Thursday, January 26, 2012

colophons, names of text portions in Sanskrit manuscripts

I believe that David Pingree introduced the term "post-colophon" into Indian manuscript studies when he wrote his catalogue of the Bodleian Chandra Shum Shere jyotiṣa collection.

Am I right that nobody outside Indological circles (and those influenced by indologists in the last few decades) uses the term "post-colophon"?

Here's a grid of usages:

Key: Pingree (various catalogues, starting 1984)
Tripathi: C. Tripathi, Cat. of Jaina MSS at Strasbourg
Wikipedia: see here and links.
X: no special term


Description      Pingree       Tripathi         Wikipedia (and non-indologists)
------------------------------
-------------------------------------------------------------------
Final verse
of text                       X                     X              explicit

iti...samāptam        colophon      colophon       X (or colophon?)
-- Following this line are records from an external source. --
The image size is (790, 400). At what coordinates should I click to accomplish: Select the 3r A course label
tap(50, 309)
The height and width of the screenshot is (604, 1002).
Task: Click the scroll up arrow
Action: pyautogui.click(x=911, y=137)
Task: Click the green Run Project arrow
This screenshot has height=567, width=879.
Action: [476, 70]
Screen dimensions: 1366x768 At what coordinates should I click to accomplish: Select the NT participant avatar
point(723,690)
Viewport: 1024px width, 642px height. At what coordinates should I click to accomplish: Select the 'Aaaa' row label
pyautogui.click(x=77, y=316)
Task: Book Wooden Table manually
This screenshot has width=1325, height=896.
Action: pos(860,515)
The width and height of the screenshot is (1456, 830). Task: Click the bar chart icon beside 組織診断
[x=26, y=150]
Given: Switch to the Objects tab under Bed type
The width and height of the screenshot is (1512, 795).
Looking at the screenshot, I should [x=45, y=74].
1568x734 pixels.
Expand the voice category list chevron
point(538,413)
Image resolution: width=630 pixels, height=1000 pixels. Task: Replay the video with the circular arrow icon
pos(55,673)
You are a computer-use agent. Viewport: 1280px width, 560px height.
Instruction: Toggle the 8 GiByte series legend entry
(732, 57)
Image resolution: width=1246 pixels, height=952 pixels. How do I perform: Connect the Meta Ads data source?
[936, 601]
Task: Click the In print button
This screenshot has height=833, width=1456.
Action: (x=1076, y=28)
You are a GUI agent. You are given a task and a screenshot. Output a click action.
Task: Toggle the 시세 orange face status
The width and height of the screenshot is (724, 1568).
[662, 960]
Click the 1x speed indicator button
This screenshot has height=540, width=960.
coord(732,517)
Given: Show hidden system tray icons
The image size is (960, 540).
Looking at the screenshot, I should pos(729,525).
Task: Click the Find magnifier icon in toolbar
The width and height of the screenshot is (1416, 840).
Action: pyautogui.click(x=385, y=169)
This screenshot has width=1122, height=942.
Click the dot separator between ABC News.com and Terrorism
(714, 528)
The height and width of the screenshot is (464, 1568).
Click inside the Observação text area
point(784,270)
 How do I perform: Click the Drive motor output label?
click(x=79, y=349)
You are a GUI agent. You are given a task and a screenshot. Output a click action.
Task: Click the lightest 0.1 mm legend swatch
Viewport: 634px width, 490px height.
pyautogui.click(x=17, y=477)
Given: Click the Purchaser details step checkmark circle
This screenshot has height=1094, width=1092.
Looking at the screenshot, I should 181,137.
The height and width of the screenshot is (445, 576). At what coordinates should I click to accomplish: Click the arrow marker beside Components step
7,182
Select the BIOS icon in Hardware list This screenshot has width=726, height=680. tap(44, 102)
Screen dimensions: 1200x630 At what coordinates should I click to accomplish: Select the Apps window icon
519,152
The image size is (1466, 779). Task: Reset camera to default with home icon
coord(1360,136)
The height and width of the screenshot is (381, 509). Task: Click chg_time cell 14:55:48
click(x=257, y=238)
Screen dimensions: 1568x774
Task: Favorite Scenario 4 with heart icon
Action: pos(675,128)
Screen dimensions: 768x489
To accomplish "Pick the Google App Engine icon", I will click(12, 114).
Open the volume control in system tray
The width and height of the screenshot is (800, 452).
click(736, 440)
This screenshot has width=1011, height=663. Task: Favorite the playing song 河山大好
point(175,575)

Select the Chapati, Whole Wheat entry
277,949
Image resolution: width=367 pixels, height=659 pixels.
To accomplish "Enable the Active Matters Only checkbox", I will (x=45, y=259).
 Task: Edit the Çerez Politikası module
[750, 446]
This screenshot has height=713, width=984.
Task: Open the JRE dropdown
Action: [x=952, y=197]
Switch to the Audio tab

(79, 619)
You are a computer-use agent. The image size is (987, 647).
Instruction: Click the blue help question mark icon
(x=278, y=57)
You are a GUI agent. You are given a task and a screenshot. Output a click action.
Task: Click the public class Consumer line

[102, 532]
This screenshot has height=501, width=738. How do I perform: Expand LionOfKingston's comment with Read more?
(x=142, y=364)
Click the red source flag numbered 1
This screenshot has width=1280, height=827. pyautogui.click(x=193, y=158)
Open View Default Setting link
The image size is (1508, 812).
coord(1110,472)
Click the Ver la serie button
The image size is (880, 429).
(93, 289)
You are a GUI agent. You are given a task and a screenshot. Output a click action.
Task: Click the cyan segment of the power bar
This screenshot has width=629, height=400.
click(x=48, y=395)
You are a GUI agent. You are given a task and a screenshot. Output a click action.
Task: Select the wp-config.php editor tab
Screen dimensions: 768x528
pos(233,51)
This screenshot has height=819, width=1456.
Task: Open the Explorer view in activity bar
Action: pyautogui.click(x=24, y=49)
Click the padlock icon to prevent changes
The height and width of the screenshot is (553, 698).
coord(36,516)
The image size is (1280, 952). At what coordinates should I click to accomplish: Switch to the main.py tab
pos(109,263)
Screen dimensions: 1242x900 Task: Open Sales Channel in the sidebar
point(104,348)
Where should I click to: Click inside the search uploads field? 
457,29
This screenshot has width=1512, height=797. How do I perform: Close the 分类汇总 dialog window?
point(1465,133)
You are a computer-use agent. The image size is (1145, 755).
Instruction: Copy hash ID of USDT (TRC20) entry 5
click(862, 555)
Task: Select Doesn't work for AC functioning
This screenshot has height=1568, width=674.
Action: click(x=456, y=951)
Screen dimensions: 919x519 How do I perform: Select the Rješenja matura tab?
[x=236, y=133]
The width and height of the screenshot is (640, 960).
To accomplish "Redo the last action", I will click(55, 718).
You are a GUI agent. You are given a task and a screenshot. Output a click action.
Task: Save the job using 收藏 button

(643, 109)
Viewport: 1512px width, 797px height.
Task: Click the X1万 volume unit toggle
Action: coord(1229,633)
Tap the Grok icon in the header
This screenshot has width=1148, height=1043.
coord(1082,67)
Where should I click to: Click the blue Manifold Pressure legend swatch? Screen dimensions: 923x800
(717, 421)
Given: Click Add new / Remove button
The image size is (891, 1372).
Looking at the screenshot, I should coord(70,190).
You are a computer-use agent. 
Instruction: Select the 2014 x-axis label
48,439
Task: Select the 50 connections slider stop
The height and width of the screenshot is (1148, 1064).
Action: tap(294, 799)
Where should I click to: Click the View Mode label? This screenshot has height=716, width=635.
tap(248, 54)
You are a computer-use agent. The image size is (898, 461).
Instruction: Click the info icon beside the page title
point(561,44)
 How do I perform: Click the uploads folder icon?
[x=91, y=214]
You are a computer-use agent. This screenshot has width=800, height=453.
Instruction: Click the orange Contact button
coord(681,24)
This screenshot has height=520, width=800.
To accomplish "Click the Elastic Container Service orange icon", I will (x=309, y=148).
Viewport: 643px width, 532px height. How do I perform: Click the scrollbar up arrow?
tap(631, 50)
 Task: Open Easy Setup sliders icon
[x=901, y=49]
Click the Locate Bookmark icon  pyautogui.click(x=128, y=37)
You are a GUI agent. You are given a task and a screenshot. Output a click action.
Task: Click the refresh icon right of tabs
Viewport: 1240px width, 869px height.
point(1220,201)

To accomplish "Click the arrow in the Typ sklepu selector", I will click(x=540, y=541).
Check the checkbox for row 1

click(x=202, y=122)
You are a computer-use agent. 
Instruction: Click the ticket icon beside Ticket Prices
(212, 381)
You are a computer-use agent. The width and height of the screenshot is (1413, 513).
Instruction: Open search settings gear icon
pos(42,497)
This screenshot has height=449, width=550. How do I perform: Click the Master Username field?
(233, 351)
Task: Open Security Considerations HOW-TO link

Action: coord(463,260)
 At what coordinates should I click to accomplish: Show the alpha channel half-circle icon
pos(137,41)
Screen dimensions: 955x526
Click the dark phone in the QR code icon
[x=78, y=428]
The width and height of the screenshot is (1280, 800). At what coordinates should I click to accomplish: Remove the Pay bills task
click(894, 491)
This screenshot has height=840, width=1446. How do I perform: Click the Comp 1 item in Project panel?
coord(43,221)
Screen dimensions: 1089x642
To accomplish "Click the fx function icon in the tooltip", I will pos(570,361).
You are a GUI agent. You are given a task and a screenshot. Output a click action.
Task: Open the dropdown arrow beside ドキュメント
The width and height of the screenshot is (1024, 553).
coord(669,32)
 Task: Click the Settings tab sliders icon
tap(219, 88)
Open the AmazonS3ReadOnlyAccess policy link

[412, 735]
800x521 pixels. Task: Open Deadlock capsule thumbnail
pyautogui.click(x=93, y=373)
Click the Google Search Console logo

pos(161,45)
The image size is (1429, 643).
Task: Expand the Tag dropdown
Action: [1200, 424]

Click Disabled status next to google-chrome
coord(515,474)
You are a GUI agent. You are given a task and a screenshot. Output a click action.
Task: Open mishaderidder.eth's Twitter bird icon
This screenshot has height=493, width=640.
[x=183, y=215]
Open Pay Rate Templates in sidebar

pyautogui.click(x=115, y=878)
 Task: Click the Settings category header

saṃvat phrase       post-            Scribal           colophon

                               colophon       Remarks

after saṃvat

phrase                    X                  post-             X
                                                     colophon


 
Pratapaditya Pal uses "post-colophon" in his 1978 Arts of Nepal book
(http://tinyurl.com/37n8f2z), in the same sense as Pingree.  Perhaps
that's where David got it?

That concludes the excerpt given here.